The story revolves around young Mason, Jr. – the “boy” of the title – the smallest member of a single-parent household, who is living with his mom and older sister. When we first meet him, he’s a mop-topped grade-schooler, all skinny arms and knobby knees and in every way just plain cute. The central conceit of the film, of course, is that as time goes on, we watch Mason (and the actor playing him) age from boyhood to adolescence to his upper teens; the little tyke at the beginning who is barely out of kindergarten is, at the end, embarking upon his freshman year of college. As a result, we really get to know Mason; we watched him grow up, after all. Linklater’s audacious approach, to film his actors for a week or two a year for twelve years — as courageous a directorial decision as you will ever encounter — pays off handsomely.
It is the little moments that make this film, the details that give it life: Mason’s reluctance to do his homework, a habit that pursues him all through high school; the scene in which Mason and his friends huddle together over a ladies lingerie catalogue, and stare wide-eyed at what awaits them when they’re older; the part where Mason, younger still, agrees to join some bigger boys in a testosterone-fueled rapfest about sex. (Mason, naturally, being the sweet kid he is, remains on the sidelines, more than a little uncomfortable.)

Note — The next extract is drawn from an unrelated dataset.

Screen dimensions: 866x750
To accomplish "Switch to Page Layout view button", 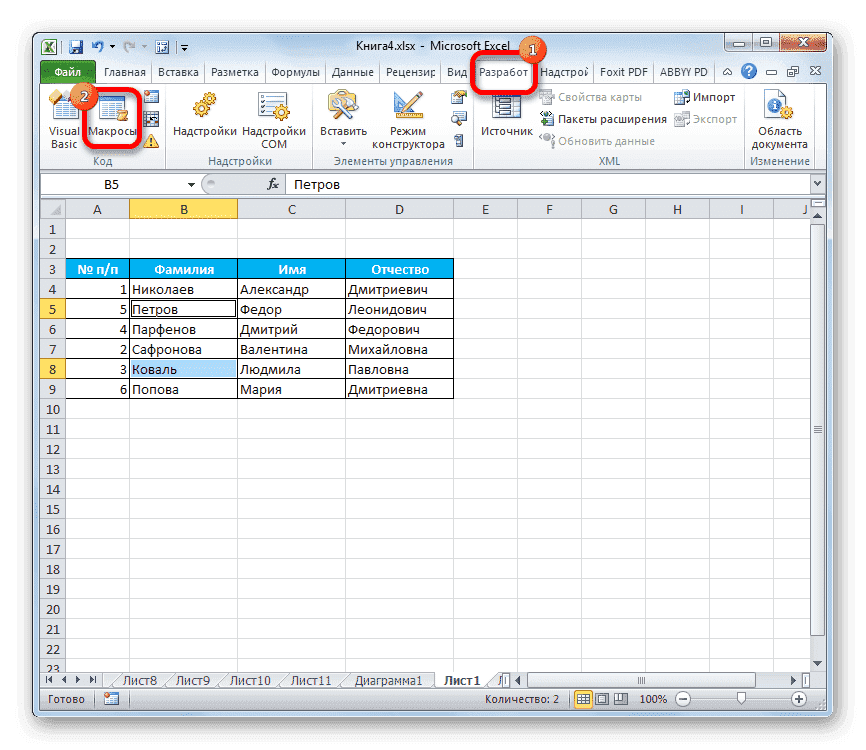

As a father — and as someone who was, once upon a time, a curious little boy himself — I could relate to all of it. And that’s the genius of Boyhood: its resonance. The performances help; they are so real that I wouldn’t be surprised if Linklater simply rounded up his actors from time to time, aimed his cameras at them, and let them improvise. As Mason, Ellar Coltrane, underplaying beautifully, is as genuine at the start when he’s just a tow-headed kid as he is at the finish; Lorelei Linklater (the director’s daughter) is wonderful as his big sister; Patricia Arquette, as un-actorly as I’ve ever seen her, is perfect as the single, devoted, hard-working mom who hardly ever seems to have luck with men, but never loses sight of the fact that the most important people in her life are her kids; and Ethan Hawke, morphing from shaggy-haired, guitar-playing absentee father (except for his weekly visits) to short-haired, gainfully-employed Middle-Aged Man With Prospects, is perfect — and, at all times, perfectly delightful and fun-loving — as the dad.
In short, Boyhood will charm your socks off — and maybe even inspire you to crack open that old family album and reminisce over a snapshot or two.
It’s that kind of heartwarming — and sometimes even heartbreaking — movie.